Last week, I finished my observation of all the clinical departments at Santhiram General Hospital through a posting in Pediatrics. The Pediatrics department at Santhiram functions as three different but interconnected subgroups: NICU, Pediatrics OP, and the Pediatrics ward. The NICU, present on the ground floor of the hospital, specializes in newborn care. After OBGYN delivers babies, pediatrics checks the status of these infants and puts them under routine care (for infants deemed healthy) or distressed care (for infants needing more attention). Distressed infants are observed in the NICU after notifying parents, while routine care newborns are sent to their mothers in the OBGYN ward. Post graduates then check in on these neonates regularly to monitor body weight and ask mothers questions about milk production to ensure proper early development of the newborns. Along with infants, the peds department handles cases relating to kids of all ages but does so in the OP room and ward. After consulting the doctor in the OP room, kids (with the supervision of their parents) are given medicine or sent to the ward for further treatment. The NICU, OP room, and the wards serve to treat a broad range of ailments affecting children.
Inside the NICU
Outside the Pediatric ICU
After shadowing doctors in the pediatrics department, I spent time observing super-specialists who arrive at the hospital once a week to treat patients around the Nandyal area. Super-specialists are professionals who have completed additional training after post-graduation to be become sub-specialized in their fields (a few examples of super-specialties include cardiology, nephrology, and neurosurgery).
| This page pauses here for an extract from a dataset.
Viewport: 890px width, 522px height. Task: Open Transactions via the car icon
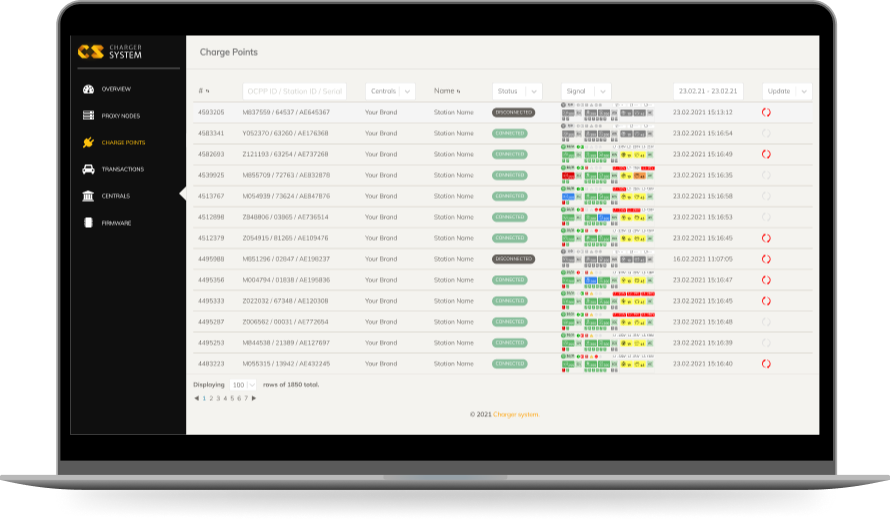point(88,170)
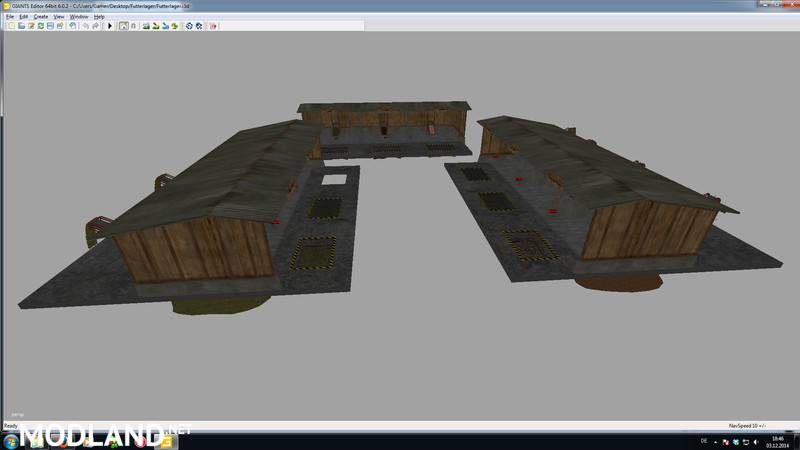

My rotation was with a cardiologist and a surgical oncologist, both of whom gave me an idea of the two highly sought after super-specialties in India.
One of the super-specialty OP rooms
My two days with the surgical oncologist and the cardiologist both started at noon, as they had other work-related commitments around the area in the morning. Both of them examined patients rather quickly, looking at about 20 patients every hour. The surgical oncologist stated that the reason for the speedy consultation was due to the high volume of patients seeking treatment. Together, the specialists saw forty patients each and referred those requiring complex tests/treatment to their clinics/hospitals in Kurnool, a much larger city than Nandyal.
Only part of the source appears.